Financer son deuil et son mariage par un prêt familial (1666)

Archives nationales, minutier central, étude VIII, 719, obligation du 9 septembre 1669 (transcription en fin d’article, formulaire en gris, mentions marginales en violet).

L’acte du jour n’est pas un contrat sur la tête d’un mari ou d’une femme pour cause d’adultère à régulariser, mais une obligation passée entre un couple de fiancés, le maître tapissier Jean Ballet et son « accordée » Marie Ducarrou (ou Ducarron) d’une part et le frère de la fiancé, également maître tapissier, François Ducarrou, d’autre part, à propos des avances faites par le second à sa soeur pour financer le deuil de leur mère, les frais funéraires, les fiançailles et le futur mariage, que le couple promet de rembourser sur présentation des quittances.

Sur un plan formel, l’obligation est tout ce qu’il y a de plus classique et doit vous rappeler cette obligation bien plus laconique entre deux Allemands : les deux parties, la débitrice et la créditrice, la raison de ce prêt (ici fort développée et non réduite à un « pour subvenir et employer à ses besoings et necessitez« , mais introduite par un « n’ayant deniers en ses mains« ), les sommes (ici relatives, puisqu’une partie des dépenses n’a pas été faite), le terme du payement (à la volonté et sur simple demande du créditeur, et bien évidemment avec l’alternative d’un payement au porteur), les garanties apportées par les débiteurs (« dès lors comme dès à présent obligé et ypotecqué tous et chacuns leurs biens meubles et immeubles présens et à advenir et spéciallement ladite Marie du Carrou le quart au total à elle apartenant de son propre en la maison en laquelle elle et sondit frère sont ensemblement demeurant« ), l’élection des domiciles des parties. Une originalité consiste dans l’évocation du loyer payé au futur marié par son beau-frère, qui s’ajoute aux dettes contractées par le couple.

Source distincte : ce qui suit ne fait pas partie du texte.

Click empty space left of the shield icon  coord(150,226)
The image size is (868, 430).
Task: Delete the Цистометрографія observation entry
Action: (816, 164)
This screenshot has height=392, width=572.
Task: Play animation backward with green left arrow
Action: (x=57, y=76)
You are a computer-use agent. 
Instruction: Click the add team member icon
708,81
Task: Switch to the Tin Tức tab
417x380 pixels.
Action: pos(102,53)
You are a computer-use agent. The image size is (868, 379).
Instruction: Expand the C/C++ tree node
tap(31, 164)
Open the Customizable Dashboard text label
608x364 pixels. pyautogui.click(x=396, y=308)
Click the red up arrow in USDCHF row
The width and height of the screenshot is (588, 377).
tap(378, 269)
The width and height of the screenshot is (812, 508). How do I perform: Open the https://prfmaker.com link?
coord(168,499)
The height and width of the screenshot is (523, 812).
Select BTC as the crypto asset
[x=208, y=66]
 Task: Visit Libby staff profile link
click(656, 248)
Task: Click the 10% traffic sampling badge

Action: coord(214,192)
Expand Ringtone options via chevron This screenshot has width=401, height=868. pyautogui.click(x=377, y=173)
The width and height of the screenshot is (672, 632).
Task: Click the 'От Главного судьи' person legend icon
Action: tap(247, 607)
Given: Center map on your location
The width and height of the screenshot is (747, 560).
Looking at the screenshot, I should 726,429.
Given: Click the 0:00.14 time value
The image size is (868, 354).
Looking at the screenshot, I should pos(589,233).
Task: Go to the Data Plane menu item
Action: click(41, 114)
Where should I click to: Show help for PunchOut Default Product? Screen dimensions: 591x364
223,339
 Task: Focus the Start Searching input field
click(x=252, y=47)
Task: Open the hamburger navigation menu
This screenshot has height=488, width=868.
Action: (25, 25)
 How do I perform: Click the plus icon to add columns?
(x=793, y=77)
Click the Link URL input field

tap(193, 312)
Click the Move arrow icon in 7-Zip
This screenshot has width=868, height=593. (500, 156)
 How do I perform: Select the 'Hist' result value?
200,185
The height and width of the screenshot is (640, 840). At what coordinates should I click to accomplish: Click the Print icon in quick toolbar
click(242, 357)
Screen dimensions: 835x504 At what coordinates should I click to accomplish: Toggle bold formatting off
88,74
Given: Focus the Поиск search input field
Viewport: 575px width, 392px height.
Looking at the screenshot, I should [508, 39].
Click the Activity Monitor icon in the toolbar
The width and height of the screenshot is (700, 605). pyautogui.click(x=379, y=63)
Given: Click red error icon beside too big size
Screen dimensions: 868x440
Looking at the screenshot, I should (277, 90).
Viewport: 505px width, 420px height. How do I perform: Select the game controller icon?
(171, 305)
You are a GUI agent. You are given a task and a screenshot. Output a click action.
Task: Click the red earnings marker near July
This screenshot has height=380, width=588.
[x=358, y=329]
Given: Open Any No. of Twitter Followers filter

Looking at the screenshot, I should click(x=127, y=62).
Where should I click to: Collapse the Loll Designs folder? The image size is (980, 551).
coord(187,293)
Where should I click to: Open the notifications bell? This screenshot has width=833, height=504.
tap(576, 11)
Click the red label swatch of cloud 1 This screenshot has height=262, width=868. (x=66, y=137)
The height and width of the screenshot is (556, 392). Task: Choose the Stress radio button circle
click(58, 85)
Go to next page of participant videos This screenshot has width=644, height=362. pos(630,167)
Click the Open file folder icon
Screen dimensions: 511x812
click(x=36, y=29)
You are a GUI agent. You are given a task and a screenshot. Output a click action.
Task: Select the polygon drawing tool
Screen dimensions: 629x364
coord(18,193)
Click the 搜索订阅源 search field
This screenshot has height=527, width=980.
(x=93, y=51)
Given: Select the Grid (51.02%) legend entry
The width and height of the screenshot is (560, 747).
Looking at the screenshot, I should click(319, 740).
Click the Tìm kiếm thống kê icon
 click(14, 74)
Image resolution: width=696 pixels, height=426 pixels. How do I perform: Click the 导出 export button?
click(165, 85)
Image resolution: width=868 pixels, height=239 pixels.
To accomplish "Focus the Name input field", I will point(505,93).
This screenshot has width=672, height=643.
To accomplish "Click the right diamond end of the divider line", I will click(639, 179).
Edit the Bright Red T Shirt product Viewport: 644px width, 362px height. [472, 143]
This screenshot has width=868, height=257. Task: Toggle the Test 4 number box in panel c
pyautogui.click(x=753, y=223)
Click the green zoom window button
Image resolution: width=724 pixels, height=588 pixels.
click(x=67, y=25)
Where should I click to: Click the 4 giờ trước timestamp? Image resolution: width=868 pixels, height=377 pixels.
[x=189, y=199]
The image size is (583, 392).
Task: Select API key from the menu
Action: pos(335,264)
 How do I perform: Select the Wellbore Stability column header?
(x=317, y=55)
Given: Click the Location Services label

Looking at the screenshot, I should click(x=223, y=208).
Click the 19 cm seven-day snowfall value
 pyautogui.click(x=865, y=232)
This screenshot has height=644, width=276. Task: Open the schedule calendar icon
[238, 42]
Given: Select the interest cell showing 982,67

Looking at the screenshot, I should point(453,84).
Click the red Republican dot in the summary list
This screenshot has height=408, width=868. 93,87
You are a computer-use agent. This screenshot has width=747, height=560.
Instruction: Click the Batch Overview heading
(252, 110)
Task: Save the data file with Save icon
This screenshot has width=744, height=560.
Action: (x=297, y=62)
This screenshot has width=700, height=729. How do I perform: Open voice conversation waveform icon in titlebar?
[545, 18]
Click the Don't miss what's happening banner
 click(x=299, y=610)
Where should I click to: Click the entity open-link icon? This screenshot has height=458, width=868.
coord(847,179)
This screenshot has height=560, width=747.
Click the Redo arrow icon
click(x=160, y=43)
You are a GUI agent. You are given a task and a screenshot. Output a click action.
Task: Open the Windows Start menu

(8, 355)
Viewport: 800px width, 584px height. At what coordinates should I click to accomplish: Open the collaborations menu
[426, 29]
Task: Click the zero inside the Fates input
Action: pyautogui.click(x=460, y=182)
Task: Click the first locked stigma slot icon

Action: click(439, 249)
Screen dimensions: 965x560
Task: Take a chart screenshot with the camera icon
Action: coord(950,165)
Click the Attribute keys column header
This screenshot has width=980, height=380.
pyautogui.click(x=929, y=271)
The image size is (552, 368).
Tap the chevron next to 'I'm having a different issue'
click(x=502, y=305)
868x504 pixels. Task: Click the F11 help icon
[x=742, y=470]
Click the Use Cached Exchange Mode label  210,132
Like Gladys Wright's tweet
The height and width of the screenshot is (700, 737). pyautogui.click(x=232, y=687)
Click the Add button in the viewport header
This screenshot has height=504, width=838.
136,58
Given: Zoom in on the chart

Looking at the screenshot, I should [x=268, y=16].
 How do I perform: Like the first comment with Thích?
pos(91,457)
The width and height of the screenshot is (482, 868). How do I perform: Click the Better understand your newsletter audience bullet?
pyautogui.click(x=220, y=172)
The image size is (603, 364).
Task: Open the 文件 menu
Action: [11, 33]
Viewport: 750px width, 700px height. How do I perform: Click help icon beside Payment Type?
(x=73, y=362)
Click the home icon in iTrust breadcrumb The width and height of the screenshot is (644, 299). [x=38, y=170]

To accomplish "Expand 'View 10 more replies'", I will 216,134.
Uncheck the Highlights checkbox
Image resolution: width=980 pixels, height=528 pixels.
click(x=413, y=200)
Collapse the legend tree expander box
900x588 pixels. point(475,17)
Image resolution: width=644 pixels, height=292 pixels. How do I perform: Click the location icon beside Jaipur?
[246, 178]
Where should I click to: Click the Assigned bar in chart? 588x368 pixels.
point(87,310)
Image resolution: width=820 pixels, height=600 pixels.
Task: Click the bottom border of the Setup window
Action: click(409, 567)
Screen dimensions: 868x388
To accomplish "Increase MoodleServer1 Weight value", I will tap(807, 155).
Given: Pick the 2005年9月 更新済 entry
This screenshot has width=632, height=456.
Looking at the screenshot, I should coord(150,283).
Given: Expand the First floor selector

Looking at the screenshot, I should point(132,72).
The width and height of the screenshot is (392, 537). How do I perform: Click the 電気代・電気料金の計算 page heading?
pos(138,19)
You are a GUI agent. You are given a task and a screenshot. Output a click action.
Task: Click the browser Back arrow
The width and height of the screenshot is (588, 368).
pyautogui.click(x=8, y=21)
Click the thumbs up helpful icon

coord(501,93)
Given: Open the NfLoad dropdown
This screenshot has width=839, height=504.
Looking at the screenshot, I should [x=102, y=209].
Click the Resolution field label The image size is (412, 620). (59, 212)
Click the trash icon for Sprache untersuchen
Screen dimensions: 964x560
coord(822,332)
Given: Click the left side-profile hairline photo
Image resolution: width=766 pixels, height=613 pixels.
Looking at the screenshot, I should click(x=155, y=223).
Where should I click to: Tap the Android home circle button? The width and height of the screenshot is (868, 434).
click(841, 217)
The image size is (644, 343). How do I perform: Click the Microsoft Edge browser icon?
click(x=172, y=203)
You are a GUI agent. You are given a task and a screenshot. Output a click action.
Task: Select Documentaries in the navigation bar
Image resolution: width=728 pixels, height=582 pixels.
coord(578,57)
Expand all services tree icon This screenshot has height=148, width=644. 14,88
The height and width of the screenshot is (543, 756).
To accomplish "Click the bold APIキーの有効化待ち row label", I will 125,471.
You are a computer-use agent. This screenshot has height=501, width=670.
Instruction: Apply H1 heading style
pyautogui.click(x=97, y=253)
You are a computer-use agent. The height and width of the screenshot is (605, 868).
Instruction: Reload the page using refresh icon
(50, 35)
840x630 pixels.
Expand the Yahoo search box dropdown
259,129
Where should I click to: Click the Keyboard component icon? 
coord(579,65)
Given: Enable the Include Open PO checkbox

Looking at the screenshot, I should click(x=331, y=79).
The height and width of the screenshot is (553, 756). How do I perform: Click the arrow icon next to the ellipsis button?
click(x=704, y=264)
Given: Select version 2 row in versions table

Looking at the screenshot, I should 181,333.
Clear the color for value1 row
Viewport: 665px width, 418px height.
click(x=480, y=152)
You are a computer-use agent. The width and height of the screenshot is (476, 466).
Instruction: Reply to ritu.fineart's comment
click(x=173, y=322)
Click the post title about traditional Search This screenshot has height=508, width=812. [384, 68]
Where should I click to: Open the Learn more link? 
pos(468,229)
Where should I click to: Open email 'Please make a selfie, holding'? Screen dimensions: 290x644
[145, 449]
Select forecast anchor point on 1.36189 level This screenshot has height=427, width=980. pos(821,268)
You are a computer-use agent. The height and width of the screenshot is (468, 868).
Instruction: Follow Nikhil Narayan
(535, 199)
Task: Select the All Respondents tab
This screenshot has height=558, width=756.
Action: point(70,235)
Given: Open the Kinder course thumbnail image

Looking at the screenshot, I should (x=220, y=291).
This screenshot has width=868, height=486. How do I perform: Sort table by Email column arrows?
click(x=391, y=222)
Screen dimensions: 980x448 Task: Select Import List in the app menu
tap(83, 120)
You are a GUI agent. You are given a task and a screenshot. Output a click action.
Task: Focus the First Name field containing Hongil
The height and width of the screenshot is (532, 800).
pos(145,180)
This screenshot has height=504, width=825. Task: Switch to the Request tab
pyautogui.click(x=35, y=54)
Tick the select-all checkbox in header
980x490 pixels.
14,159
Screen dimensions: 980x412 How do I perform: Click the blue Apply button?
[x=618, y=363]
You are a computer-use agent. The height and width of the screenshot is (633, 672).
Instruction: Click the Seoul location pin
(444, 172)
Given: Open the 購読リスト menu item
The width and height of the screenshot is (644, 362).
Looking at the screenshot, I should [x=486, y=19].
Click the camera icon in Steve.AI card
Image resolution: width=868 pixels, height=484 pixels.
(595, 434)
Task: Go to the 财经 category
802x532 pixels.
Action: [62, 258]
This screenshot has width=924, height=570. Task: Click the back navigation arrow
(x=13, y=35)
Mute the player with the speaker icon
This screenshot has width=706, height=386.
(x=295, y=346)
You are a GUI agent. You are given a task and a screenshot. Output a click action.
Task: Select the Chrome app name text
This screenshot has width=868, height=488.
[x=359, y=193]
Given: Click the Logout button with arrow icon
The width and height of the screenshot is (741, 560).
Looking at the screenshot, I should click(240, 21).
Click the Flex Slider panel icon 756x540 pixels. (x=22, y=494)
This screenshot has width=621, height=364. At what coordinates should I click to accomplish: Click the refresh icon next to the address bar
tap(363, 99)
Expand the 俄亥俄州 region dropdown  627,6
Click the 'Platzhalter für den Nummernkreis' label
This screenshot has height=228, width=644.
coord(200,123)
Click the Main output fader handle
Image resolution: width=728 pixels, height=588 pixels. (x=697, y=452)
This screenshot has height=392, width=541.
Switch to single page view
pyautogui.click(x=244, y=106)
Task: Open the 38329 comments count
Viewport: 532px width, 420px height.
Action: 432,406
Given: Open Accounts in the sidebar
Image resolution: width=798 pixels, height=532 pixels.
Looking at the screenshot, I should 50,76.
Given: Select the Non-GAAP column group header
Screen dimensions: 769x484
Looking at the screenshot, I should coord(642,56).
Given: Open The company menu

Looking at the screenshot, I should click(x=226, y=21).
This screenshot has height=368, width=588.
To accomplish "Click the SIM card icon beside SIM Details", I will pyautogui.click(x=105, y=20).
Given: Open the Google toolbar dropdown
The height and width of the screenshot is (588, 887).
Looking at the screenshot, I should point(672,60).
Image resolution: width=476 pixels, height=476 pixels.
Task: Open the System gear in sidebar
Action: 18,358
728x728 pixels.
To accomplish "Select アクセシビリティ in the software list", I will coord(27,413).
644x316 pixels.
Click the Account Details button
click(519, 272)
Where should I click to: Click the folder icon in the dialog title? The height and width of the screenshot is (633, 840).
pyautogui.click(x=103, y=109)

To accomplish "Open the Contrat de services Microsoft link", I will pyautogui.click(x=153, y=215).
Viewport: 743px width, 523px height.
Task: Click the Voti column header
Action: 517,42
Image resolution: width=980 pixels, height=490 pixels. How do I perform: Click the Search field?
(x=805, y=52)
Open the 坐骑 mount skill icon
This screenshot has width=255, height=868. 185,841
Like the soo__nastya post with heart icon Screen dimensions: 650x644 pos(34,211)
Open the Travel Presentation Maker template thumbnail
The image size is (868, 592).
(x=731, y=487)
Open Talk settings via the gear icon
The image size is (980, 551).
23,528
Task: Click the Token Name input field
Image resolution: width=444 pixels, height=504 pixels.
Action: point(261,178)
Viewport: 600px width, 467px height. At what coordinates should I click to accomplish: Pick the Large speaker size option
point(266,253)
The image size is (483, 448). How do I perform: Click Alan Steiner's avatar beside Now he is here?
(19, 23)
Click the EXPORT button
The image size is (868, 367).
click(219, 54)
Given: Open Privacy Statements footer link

On peut s’attarder sur quelques formules.

« […] lesdits Ballet et Marye du Carrou se sont obligez et obligent sollidairement l’ung pour l’autre, chacun d’eulx seul et pour le tout sans division, discution et fidéjussion, renonceant aux bénéfices et exceptions desdits droictz […]. » La formule est peu ou prou fréquente en ces termes dans les obligations passées devant les notaires parisiens. La fidéjussion est le fait pour un créditeur d’avoir non plus un débiteur obligé, mais deux débiteurs, le second étant une garantie supplémentaire mais qui ne remplace pas le premier débiteur. Ici, Marie du Carrou est bien l’obligée et débitrice de son frère, Jean Ballet étant fidéjusseur. « Renonceant aux bénéfices et exceptions desdits droictz » semble faire référence à un autre texte de droit, remontant à l’Antiquité, et illustrant la piètre condition féminine sur le plan juridique. Il s’agit en effet du fameux Senatus consulte velléien (dit aussi authentique Si qua mulier), qui interdit aux femmes de s’obliger pour leurs maris et autrui, la raison étant leur incapacité et leur éternelle minorité. Avec une telle formulation, le créditeur se garantit d’une dénonciation de l’obligation de la femme, et donc d’une annulation du contrat à ses dépens (en effet, si une femme s’oblige avec son mari, que celui-ci ne peut rembourser sa dette et que le principe velléien s’applique finalement, le créditeur n’a plus de moyen de recouvrer ses sous, les biens de la femme étant de facto protégés). Néanmoins on est en droit de s’interroger sur cette loi romaine qui s’applique encore à l’époque moderne, mais dont l’application a été abrogée pour Paris par un édit d’août 1606 (en Normandie il faudra attendre la Révolution) : désormais, toute obligation par une femme est réputée valable, même en l’absence de renonciation écrite au bénéfice velléien (Encyclopédie de Diderot et d’Alembert, article Velléien). En théorie, il n’y a donc pas lieu d’avoir une telle formulation dans un acte de 1666…Les exceptions sont une suite de subtilités juridiques extrêmement longues à lister : un exemple pour illustrer est qu’une exception de l’obligation consiste à obtenir le consentement du débiteur en cas de cession de l’obligation à un tiers par le créditeur originel, en cas de viol de cette règle, le transport d’obligation est annulable et des poursuites envisageables.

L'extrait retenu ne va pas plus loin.